SET TASKS:
1. In the travel blog post, what soup did the writer enjoy at the Moroccan soup place?
2. Please carry on the travel blog post from where it stops.

TEXT TO READ:
Saturday, January 28, 2012

Food, Museums, & Shabbat (I forsee this to be a reoccuring theme in my future)

I think one of my favorite parts about traveling is eating the local foods. Wednesday I went to Aaron’s birthday party at a Moroccan soup place and thoroughly enjoyed the sweet potato soup (marak patata), and definitely see myself going back there.


Aaron's birthday

At the grocery store I also picked up 2 new items. Firstly, I had to buy the “chocolate milk in a bag.” Having heard from multiple sources that it was better than any chocolate milk I’ve ever had, I had to try it. Verdict: delicious, yes. The best? That’s hard to judge. I also wanted some yogurt, but was looking to get a local Israeli brand, and not necessarily Yoplait or something else I recognized. I picked out what I thought was yogurt, only to find out it isn’t. However I was pleasantly surprised and loved what I bought. It’s called Lebne, I believe. They call it a cheese, but I think it tastes like a mix between yogurt and cream cheese. It’s great on toast.


Chocolate "shoco" milk in a bag



My new favorite dairy product- lebne



Another food picture for good measure. This is the life changing rugulach.

Thursday I went with a couple friends to a museum called Museum on the Seam (http://www.mots.org.il/)- a socio-political contemporary art museum. Needless to say it was a very interesting museum that touched on a lot of interesting subjects, however there were a couple sound installations that you could hear throughout the majority of the museum that were intended to invoke a sort of anxious feeling from the listener, and it certainly did for me, which made the experience a little less enjoyable (think: modem dial-up noise, on repeat). They did have a rooftop terrace though where I was able to snap this photo that I like as it has the new light rail train in the foreground and the Old City in the background.


First piece of art you see upon entering the museum


On the wall when exiting the museum

(The quotation reads: "Some are eager to stroke the flames of division and to stand in the way of progress. Some suggest that it isn't worth the effort- that we are fated to disagree, and civilizations are doomed to clash. Many more are simply skeptical that real change can occur. There is so much fear, so much mistrust. But if we choose to be bound by the past, we will never move forward. I want to particularly say this to young people of every faith, in every country: you, more than anyone, have the ability to remake this world." -Barack Obama, Cairo University 04.06.2009)

RAW DATA:
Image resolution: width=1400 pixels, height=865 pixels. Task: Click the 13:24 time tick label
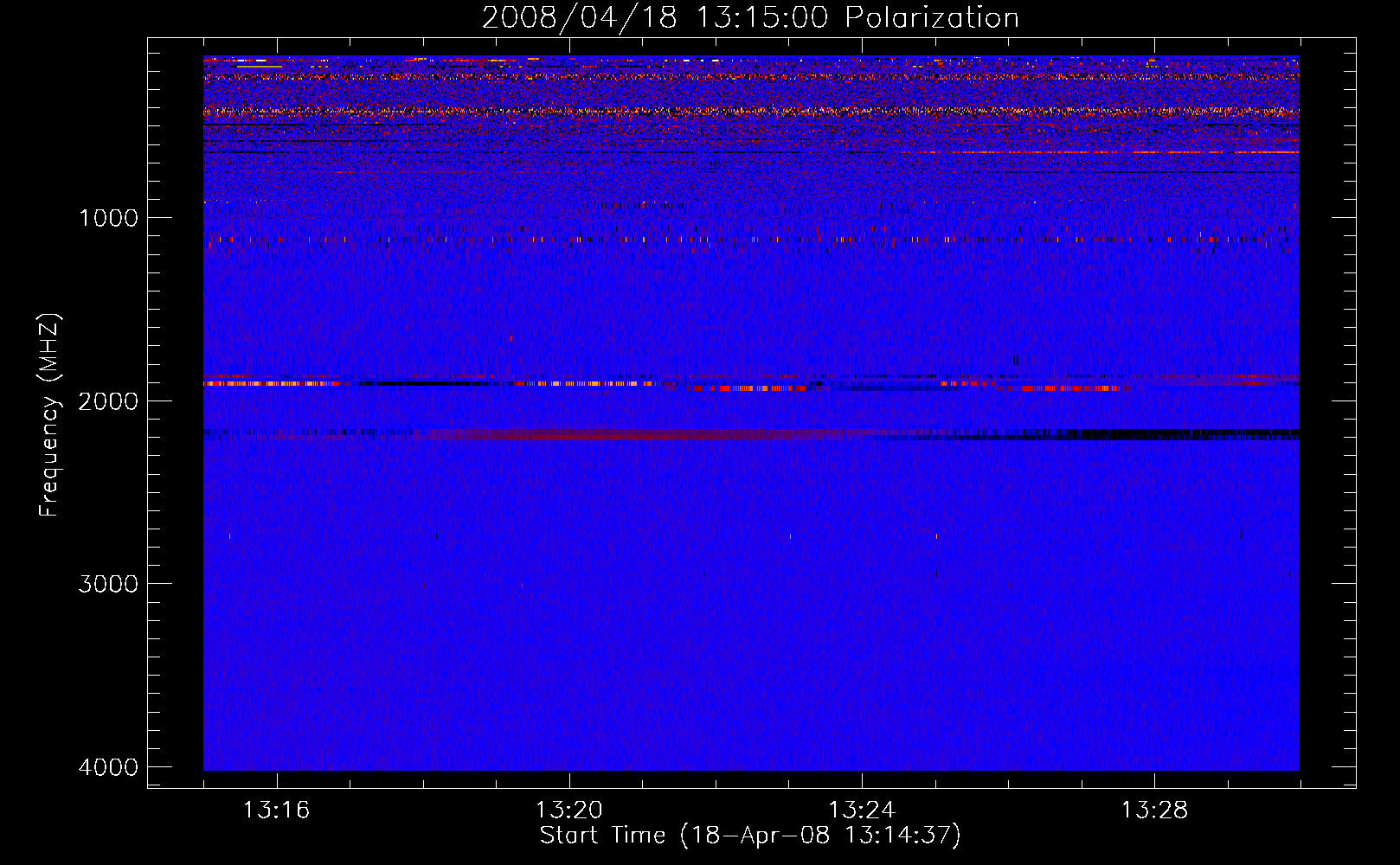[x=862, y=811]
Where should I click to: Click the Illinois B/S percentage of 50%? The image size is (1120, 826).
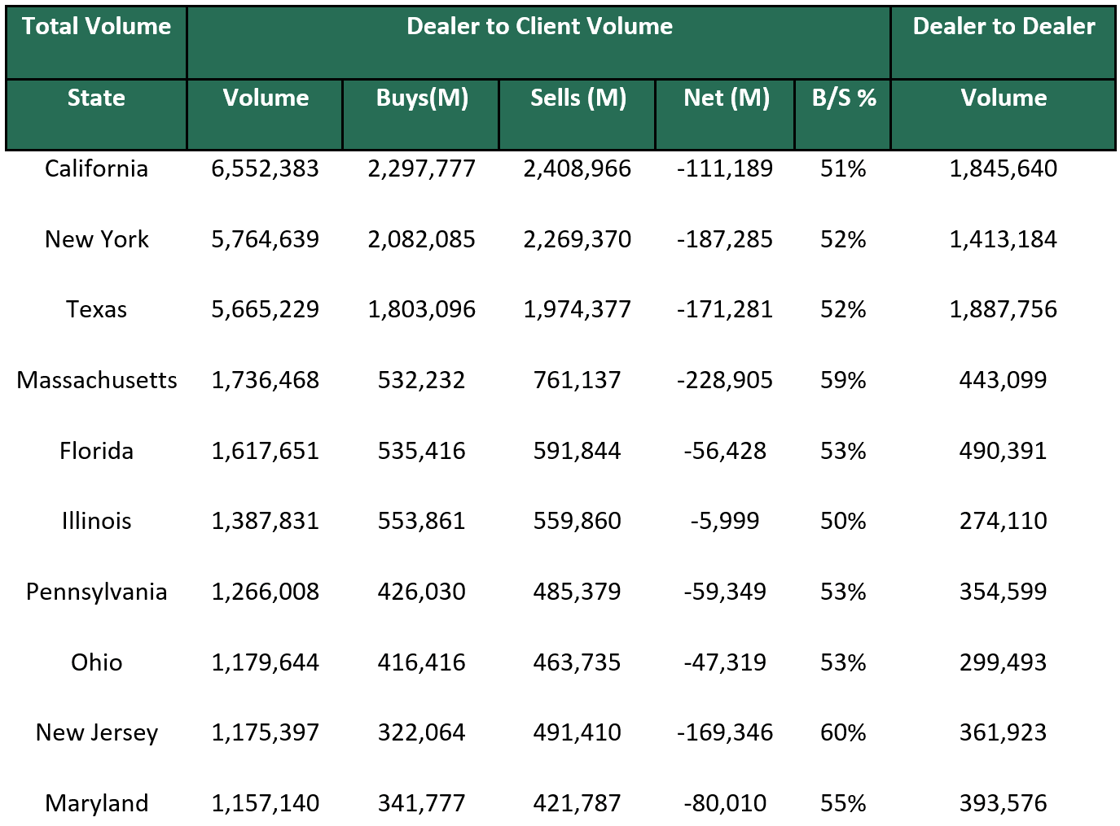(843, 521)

--

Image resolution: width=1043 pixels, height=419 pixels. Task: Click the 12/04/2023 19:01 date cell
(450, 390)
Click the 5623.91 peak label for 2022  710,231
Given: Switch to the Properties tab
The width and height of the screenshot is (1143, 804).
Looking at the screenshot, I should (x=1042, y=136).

RESPONSES:
1. Sweet potato soup (marak patata).

2.
View from rooftop of Museum on the Seam

For Shabbat this week I went with a couple of my roommates to the Old City. One of their cousins is a Chabad Rabbi who lives in the Old City and runs a program (http://www.jerusalemconnection.org/) that welcomes students, people who have newly made aliyah, and in general anyone who wants a place for Shabbat to come have dinner. Dinner started around 6:30, and I don’t think we left until around 11:30. It was quite the experience. The dinner was several courses (hummus, salads, salmon, chicken, and dessert), and throughout the meal we said a variety of blessings both for the food, but also discussed a few things from this week’s Torah portion. It was cool being in the Old City for Shabbat because you can hear other people’s dinners and services happening at the same time all around you. Plus, I still really enjoy that while walking down the street on Shabbat and in passing strangers you exchange “Shabbat Shaloms.”

I rounded the night out tonight by checking out the falafel place down the street. It’s hard to find anything open on Shabbat, but this place is Arab, so they were. I rate it 2 thumbs up. Very delicious and very cheap.


While this photo may not make this falafel in lafa look appetizing- I assure you, it was

Monday, January 23, 2012

First Week in the Holy Land

Shalom!!! Day 3 Israel, Day 2 Ulpan, Day 1 Adventures

[I wrote this first part a few days ago when I thought I could post from my iPod, but had to hold off until my laptop was hooked up to internet.]


One word to describe my time here so far: overwhelming. Which is to be expected. Being in a foreign country throws you out of your comfort zone, which was one of my many reasons for coming. My other main reasons are to learn Hebrew, become a better artist, and experience as much of Israel as I can.

I had my 2nd Ulpan class today (Hebrew lessons) and I'm really enjoying it. Having the knowledge of the alphabet and a general knowledge of some vocabulary has been extremely helpful in class to make it a nice balance of reviewing old material and learning new material.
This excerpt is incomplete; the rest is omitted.